Législatives : en modifiant la loi électorale, la Cour constitutionnelle rebat les cartes et inquiète Andrej Babiš
Prévues les 8 et 9 octobre prochains, les élections législatives en République tchèque se tiendront probablement selon des règles différentes de celles appliquées lors des scrutins précédents. Mercredi, en effet, la Cour constitutionnelle a annulé une partie de la loi électorale qui, selon son verdict, défavorisait les petits partis et les coalitions. Les décisions rendues par la juridiction pourraient rebattre les cartes de façon notoire sur l’échiquier politique tchèque.
La Chambre basse du Parlement tchèque est composée de 200 députés élus pour un mandat de quatre ans selon un mode de scrutin proportionnel, avec un vote préférentiel dans quatorze circonscriptions que sont les treize régions du pays et la capitale Prague, considérée elle aussi comme une région. Les sièges de député sont répartis en fonction du nombre de suffrages recueillis (méthode d'Hondt).
Pour qu’un candidat puisse être élu, il lui faut recueillir au moins 5% de suffrages préférentiels dans la circonscription (région) où il se présente. Quant aux partis, ils se doivent, eux, de franchir le seuil de 5% des suffrages exprimés à l’échelle cette fois nationale pour pouvoir être représentés à la Chambre des députés par leurs candidats qui auront réalisé les meilleurs scores.
Les nouvelles règles modifieront donc tout cela. En effet, la Cour constitutionnelle a jugé que le droit électoral en vigueur jusqu’à présent était inéquitable, et donc inconstitutionnel, et désavantageait les petits partis, qui avaient besoin d'obtenir davantage de voix pour espérer décrocher un mandat. La proposition visant à modifier certains éléments du mode de scrutin avait été déposée par vingt-et-un sénateurs représentant différents partis en 2017, soit donc l’année des dernières élections législatives.

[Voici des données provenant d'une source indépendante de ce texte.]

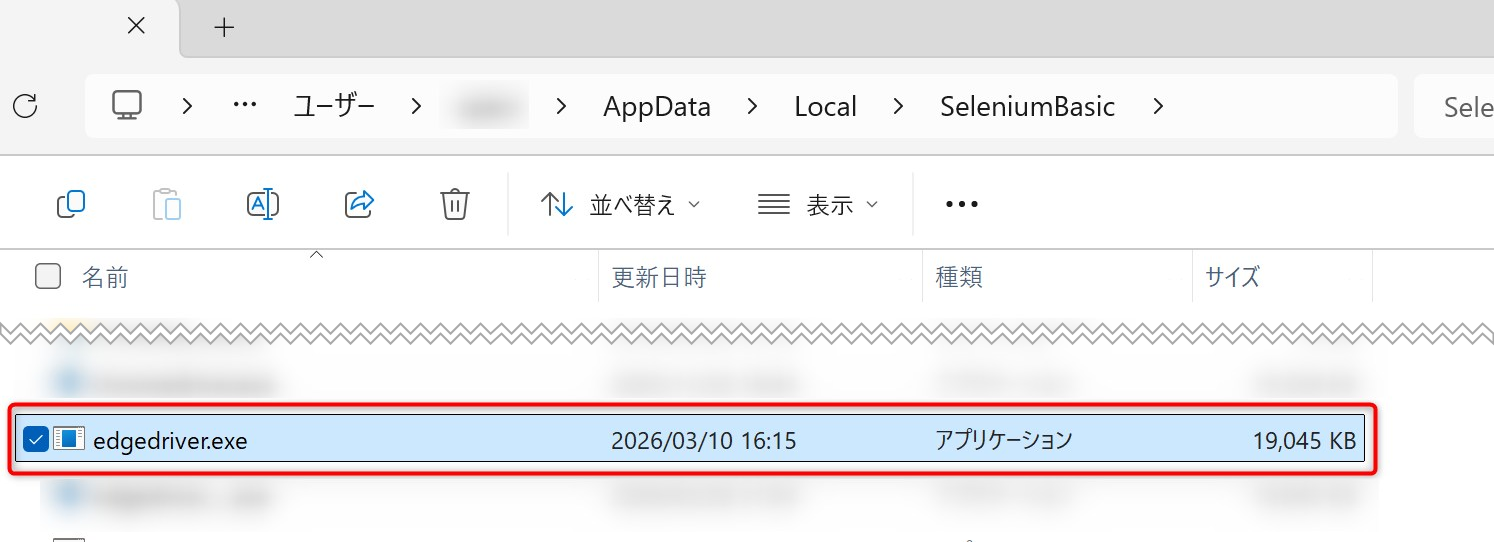
Task: Show hidden breadcrumb folders via ellipsis
Action: point(245,106)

Les principales modifications (qui doivent encore être adoptées par la Chambre des députés et le Sénat pour pouvoir être appliqués lors des prochaines élections, ce qui apparaît comme probable) seront donc les suivantes : si le seuil minimal de 5% a été maintenu par la Cour constitutionnelle et restera donc une condition sine qua non pour qu’un parti puisse accéder à la Chambre des députés, en revanche les différents seuils électoraux qui étaient appliqués pour les coalitions formées de différents partis ne le seront plus.
Concrètement, une coalition qui était composée de deux partis devait atteindre le seuil de 10%, une coalition de trois partis le seuil de 15% et une coalition de quatre partis ou plus le seuil de 20%. Désormais, toutes pourront se contenter d’atteindre le seuil de 5%, comme donc pour les partis présentant une liste de candidats indépendante.

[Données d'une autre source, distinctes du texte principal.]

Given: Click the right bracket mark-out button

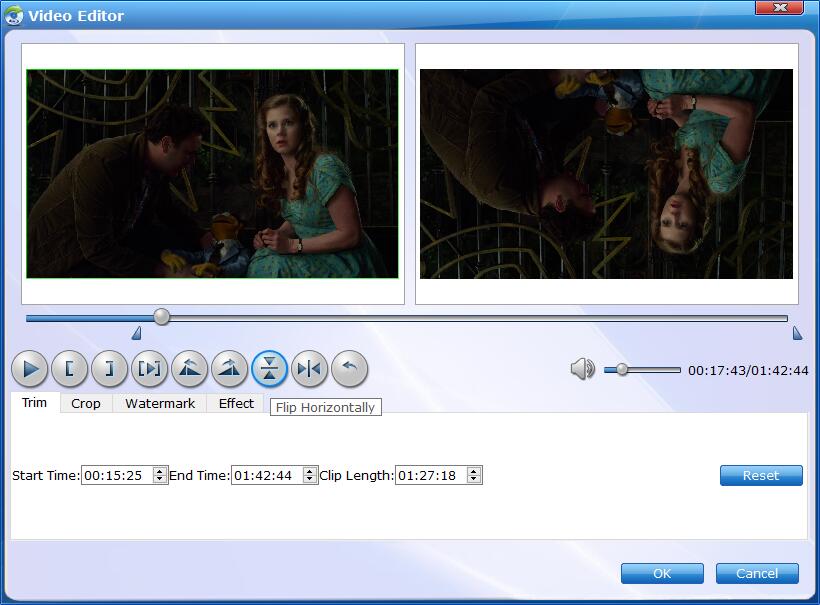Looking at the screenshot, I should (x=109, y=369).
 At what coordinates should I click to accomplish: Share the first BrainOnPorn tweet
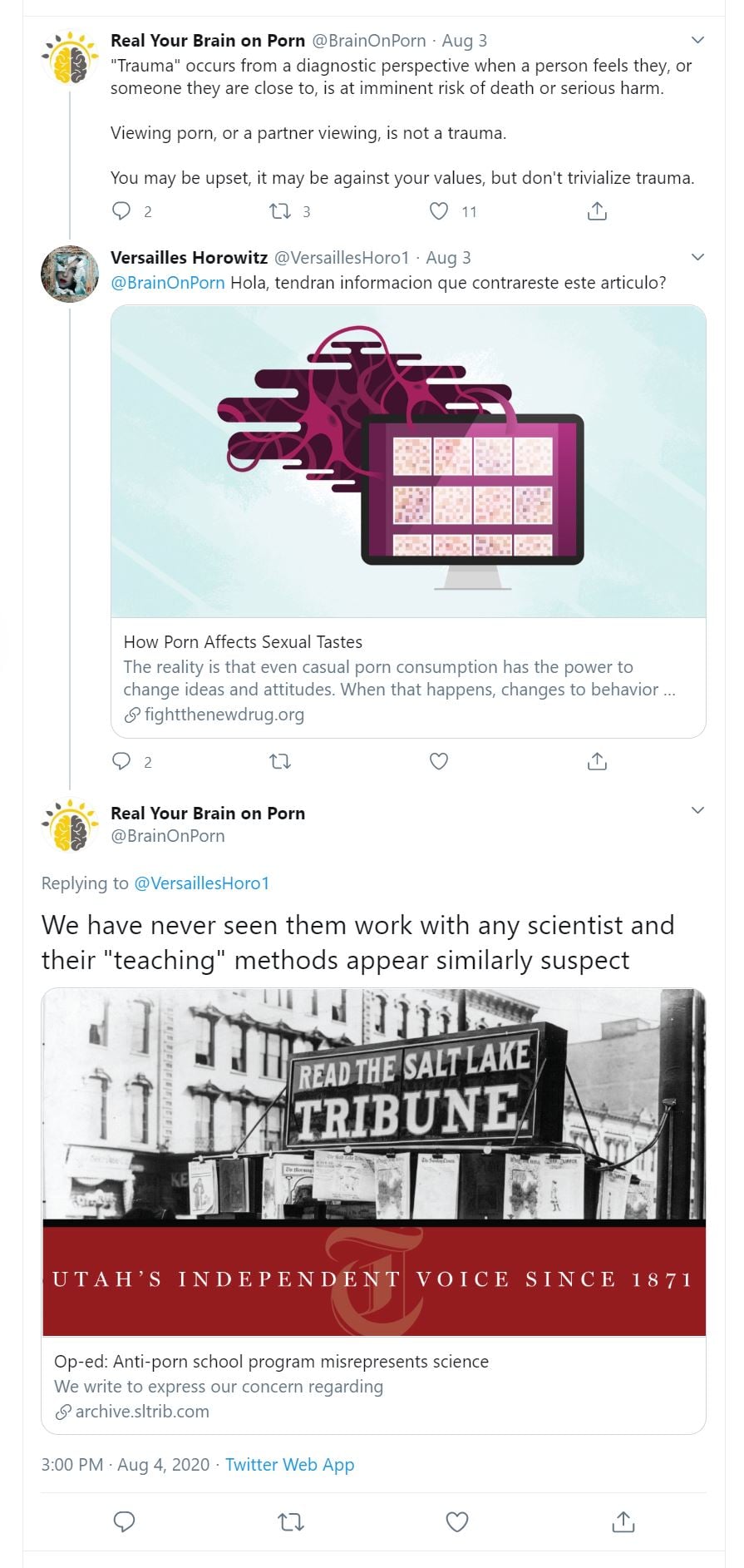[597, 211]
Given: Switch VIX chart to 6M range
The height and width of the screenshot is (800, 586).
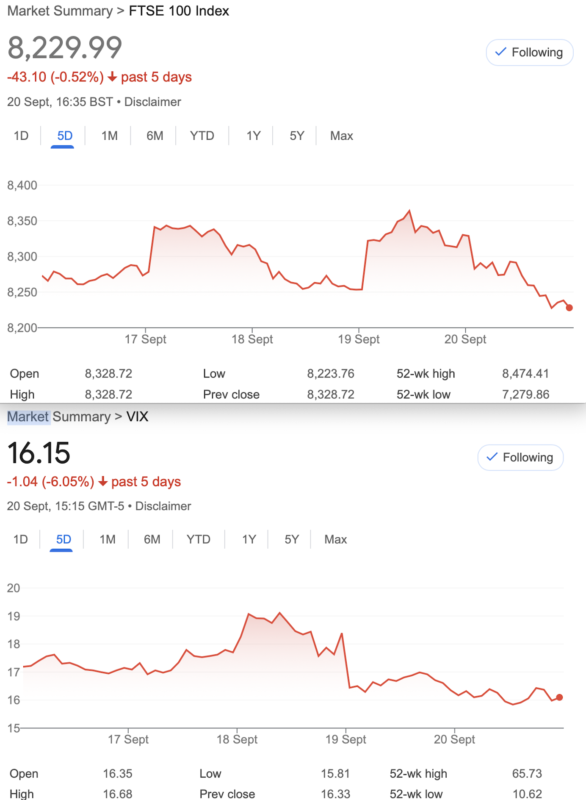Looking at the screenshot, I should tap(151, 539).
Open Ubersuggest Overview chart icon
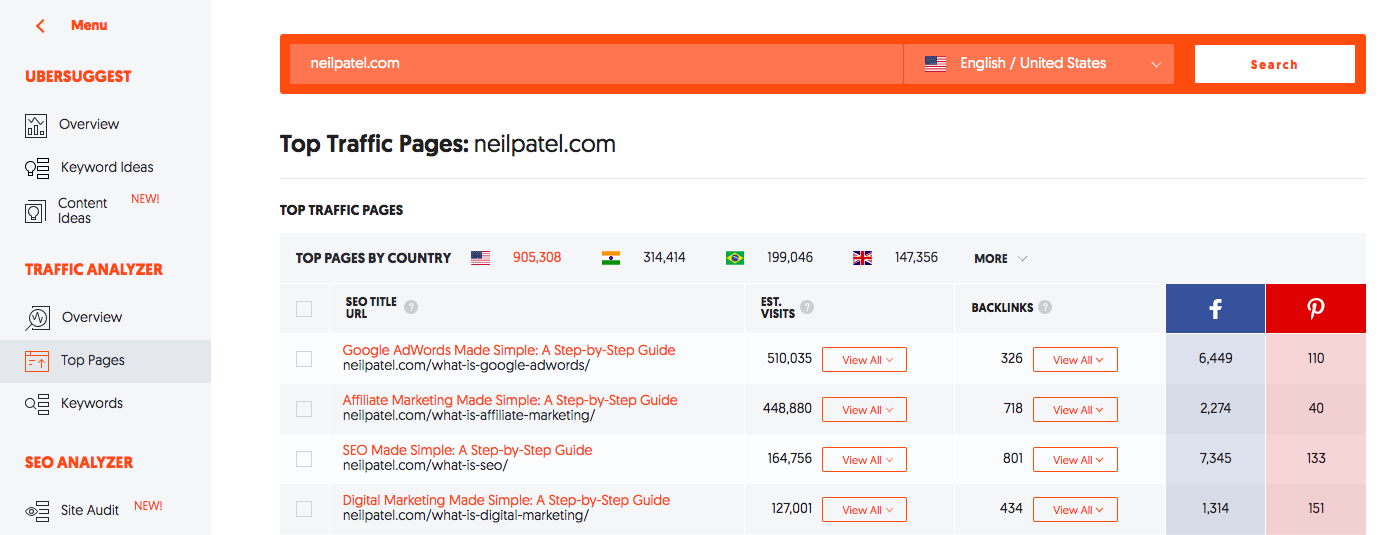Viewport: 1398px width, 535px height. tap(36, 125)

En théorie, le verdict de la Cour constitutionnelle pourrait donc pousser les petits partis à forger des alliances pour surmonter ce seuil atteignable plus facilement. Il pourrait aussi inciter les électeurs à voter davantage pour ces alliances plus marginales, sachant qu’elles auront désormais plus de chances de voir un ou plusieurs de leurs candidats élus. Et ainsi augmenter la représentativité au Parlement grâce à une répartition des mandats plus juste et plus conforme au vote des électeurs. Mais il pourrait aussi avoir pour conséquence d’émietter la répartition des forces, au détriment donc des grands partis, et ce alors que neuf formations sont déjà représentées à la Chambre basse.
Ainsi, selon les calculs effectués ces derniers jours par les médias tchèques, si les nouvelles règles avaient été appliquées lors des précédentes élections en 2017, le mouvement ANO du Premier ministre Andrej Babiš, représenté par 78 députés, aurait remporté 15 sièges de moins et la coalition gouvernementale formée avec les sociaux-démocrates, déjà minoritaire actuellement, le serait restée y compris avec le soutien des députés communistes, qui « tolèrent » le cabinet sans en être partie prenante.
Le jugement rendu a fortement déplu à Andrej Babiš, très critique, qui estime en effet que la Cour constitutionnelle s’efforce d’influencer la situation politique en modifiant les règles du jeu à quelques mois seulement de la tenue des élections. Le Premier ministre voit là un moyen de l’écarter du pouvoir, alors que son mouvement ANO, bien que toujours favori, recule dans les sondages et risque de se retrouver isolé dans l’optique de la formation de la prochaine coalition gouvernementale, la majorité des partis de l’oppostion ayant fait de l’« anti-Babiš » leur priorité.